The building itself will incorporate old brick from the former brickyard that was in early Riverdale and reclaimed lumber from the Cloverdale footbridge is being sourced out.

READ MORE: Edmonton company makes furniture out of Cloverdale Footbridge, gives people ‘a piece of history’

And then there’s the name — The Umphreville Block — named after Louise Umphreville, who died in 1849.

She was known as Fort Edmonton’s first lady and described as a Métis matriarch.

“What’s unique about her is that she was a woman that was way ahead of her time.”

Edmonton resident Lewis Cardinal is a cultural adviser on the project and describes Umphreville as “one the best kept secrets in Edmonton in its history.”

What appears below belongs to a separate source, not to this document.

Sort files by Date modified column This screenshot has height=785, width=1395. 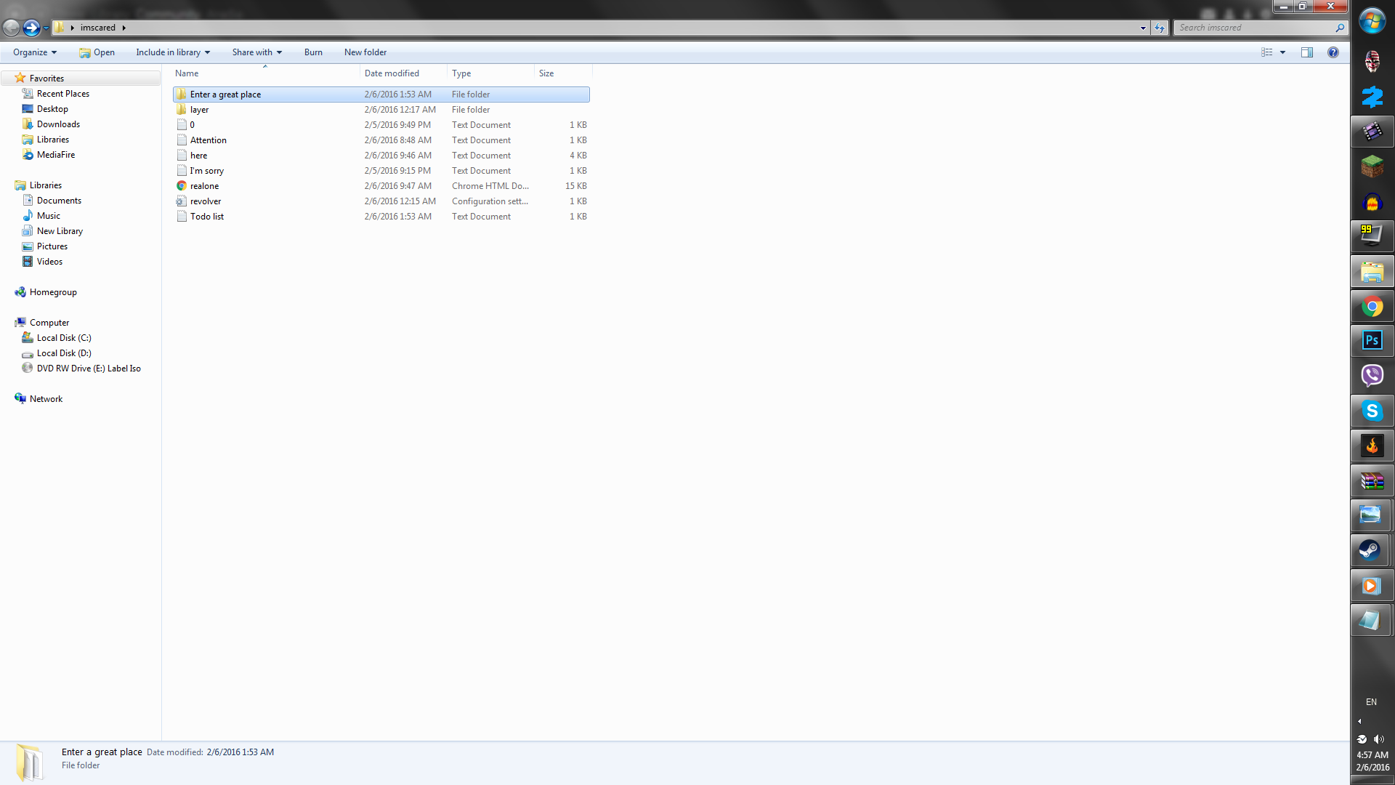pyautogui.click(x=392, y=73)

According to a bio on the Fort Edmonton Park website, Louise Umphreville married John Rowand, who was the Chief Factor of Fort Edmonton.

“She operated the big house, all the servants and everything that went in there,” explains Cardinal. “She oversaw the trades that were happening inside the fort.”

In naming The Umphreville Block in her name, the developers hope to provide a history lesson for future visitors.

Construction is expected to be complete by next spring.